Baerbock: Nein. Klar haben wir eine weibliche Bundeskanzlerin und es hat ja auch niemand behauptet, dass wir ohne Quote gar keine Frauen in der Politik hätten. Aber eine Schwalbe macht noch keinen Sommer. Schauen Sie sich doch mal alle Abgeordneten der Unionsfraktion im Bundestag an: Gerade mal ein Fünftel ist weiblich. Und die Ministerriege der CSU besteht nur aus Männern. Da hätte eine Quote gutgetan.

ZEIT ONLINE: Der Frauenanteil bei den Grünen liegt bei 41 Prozent, das ist der beste Wert unter allen im Bundestag vertretenen Parteien. Trotzdem ist das weniger als die Hälfte. Woran liegt das?

Baerbock: Strukturelle Diskriminierung betrifft auch Parteien. Das fängt damit an, dass Parteiveranstaltungen oft abends um 19 Uhr beginnen. Wenn man wie ich kleine Kinder hat, kollidiert das voll mit dem Abendbrot und der Gute-Nacht-Geschichte. Das kann ein Grund sein, der Frauen die Beteiligung erschwert. Flexiblere Zeitmodelle können da helfen. Wichtig ist zum Beispiel auch, Sitzungen so zu begrenzen, dass sie zu einer festgelegten Uhrzeit auch wirklich zu Ende sind. Oder Parteiveranstaltungen jenseits von Parteitagen nicht gleich am Samstag und am Sonntag abzuhalten.

ZEIT ONLINE: Helfen da wirklich ein paar organisatorische Veränderungen oder liegen die Ursachen nicht tiefer? In anderen Parteien ist der Frauenanteil ja noch weit niedriger als bei den Grünen. Gibt es so was wie ein generelles Fremdeln von Frauen mit Parteiarbeit?

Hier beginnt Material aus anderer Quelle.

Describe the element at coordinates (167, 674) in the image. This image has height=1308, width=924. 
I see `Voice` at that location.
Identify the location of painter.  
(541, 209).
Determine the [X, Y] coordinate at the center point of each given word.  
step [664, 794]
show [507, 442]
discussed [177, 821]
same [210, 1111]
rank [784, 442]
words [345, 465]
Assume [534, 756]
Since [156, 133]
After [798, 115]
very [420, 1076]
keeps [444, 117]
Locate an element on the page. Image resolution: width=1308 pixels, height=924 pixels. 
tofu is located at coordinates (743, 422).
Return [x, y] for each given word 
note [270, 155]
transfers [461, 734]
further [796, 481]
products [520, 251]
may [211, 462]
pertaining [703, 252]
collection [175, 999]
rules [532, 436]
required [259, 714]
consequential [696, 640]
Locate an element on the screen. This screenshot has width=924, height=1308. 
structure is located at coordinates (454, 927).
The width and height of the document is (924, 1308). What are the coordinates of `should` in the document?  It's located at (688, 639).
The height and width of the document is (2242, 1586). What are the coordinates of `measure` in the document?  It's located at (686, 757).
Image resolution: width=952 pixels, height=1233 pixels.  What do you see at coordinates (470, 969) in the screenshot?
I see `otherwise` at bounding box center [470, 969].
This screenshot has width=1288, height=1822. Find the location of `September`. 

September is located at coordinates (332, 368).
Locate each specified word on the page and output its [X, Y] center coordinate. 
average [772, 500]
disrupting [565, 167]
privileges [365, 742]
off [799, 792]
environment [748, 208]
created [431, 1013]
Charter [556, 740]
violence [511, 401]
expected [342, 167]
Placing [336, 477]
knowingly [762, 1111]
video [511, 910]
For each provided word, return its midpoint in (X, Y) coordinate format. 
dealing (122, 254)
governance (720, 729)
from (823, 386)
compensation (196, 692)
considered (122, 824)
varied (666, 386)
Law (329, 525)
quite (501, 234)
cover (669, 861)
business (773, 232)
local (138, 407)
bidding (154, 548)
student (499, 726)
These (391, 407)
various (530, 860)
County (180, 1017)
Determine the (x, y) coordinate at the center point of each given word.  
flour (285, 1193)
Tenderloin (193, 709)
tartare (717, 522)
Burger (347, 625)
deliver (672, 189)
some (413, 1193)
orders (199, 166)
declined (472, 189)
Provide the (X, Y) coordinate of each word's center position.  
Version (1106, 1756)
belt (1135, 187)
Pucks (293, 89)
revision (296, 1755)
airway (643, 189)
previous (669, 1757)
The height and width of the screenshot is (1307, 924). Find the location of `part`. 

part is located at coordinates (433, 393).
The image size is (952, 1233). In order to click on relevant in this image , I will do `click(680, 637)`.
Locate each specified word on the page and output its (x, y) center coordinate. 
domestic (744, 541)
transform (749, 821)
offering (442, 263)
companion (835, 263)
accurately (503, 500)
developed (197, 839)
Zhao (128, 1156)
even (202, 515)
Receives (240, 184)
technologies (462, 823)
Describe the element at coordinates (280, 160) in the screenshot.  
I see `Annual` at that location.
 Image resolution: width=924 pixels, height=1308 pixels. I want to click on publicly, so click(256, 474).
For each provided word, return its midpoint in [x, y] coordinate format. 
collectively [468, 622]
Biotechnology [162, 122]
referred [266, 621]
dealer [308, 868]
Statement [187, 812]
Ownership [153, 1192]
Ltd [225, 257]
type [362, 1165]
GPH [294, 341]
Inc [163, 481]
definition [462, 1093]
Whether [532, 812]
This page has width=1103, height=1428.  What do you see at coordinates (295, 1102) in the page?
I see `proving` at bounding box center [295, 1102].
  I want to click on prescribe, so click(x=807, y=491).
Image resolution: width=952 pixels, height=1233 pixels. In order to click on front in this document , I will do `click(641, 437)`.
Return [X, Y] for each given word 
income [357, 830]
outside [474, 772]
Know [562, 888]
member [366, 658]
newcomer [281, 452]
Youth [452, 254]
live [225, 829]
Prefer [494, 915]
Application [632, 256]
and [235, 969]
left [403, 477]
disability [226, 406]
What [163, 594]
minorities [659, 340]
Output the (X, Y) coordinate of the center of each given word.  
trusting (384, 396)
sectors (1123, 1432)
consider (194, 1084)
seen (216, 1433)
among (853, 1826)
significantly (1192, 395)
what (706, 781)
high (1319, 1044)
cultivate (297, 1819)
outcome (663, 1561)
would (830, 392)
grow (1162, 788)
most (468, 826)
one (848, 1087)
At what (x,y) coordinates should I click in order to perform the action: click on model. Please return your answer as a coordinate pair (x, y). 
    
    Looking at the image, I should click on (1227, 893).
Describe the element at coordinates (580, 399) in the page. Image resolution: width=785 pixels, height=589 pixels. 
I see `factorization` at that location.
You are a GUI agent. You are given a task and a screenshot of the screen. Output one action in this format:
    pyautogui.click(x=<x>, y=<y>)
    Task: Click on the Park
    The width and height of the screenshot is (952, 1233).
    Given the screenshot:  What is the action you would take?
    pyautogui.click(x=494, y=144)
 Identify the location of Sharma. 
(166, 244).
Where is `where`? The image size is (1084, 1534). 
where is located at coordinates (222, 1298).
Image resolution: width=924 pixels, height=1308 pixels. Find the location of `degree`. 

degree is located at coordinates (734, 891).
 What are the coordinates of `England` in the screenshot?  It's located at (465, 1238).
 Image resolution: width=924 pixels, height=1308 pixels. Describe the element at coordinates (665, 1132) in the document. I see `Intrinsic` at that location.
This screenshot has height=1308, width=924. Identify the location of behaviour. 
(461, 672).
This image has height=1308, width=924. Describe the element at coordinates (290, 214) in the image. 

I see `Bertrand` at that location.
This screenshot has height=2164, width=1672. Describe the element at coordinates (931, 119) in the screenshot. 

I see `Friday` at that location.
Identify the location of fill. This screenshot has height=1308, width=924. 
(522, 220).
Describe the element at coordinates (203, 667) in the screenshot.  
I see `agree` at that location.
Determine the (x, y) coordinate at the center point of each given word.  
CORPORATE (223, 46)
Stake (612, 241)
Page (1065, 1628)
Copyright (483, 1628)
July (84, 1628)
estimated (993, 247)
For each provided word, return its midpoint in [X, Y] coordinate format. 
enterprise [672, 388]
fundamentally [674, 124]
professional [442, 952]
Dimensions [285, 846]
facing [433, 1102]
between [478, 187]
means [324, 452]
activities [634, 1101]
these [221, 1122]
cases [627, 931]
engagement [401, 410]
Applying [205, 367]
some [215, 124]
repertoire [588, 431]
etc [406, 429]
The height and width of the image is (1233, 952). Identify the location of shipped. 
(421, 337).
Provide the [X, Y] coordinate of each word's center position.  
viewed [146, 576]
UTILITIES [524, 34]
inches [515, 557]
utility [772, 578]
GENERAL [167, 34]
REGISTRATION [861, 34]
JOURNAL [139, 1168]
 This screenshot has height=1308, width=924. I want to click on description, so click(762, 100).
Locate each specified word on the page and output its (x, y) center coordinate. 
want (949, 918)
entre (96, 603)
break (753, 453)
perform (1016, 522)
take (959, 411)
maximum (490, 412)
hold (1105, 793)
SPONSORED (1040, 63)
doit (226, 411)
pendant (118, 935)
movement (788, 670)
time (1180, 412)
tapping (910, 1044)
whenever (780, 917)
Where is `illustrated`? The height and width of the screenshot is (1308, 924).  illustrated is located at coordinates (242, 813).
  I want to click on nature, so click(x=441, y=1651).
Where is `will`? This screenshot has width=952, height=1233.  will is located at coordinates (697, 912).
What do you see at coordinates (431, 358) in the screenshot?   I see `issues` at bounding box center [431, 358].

Baerbock: Nein, aber bei der Attraktivität von Gremienarbeit ist noch viel Luft nach oben. Wenn Sie als Studentin über Bafög und Globalisierung diskutieren wollen und dann kommen Sie in einen Ortsverein, in dem vorwiegend ältere Männer darauf pochen, das haben wir schon 20 Jahre so gemacht, dann streitet man vielleicht doch lieber am WG-Tisch, ob Trump nun den nächsten Handelskrieg auslöst. Deswegen ist es wichtig, dass es die Möglichkeit gibt, projektbezogen mitzumachen – zum Beispiel in unseren Bundesarbeitsgemeinschaften, die sich ein paar Mal im Jahr zu bestimmten Themen treffen. Darüber bin auch ich zu den Grünen gekommen.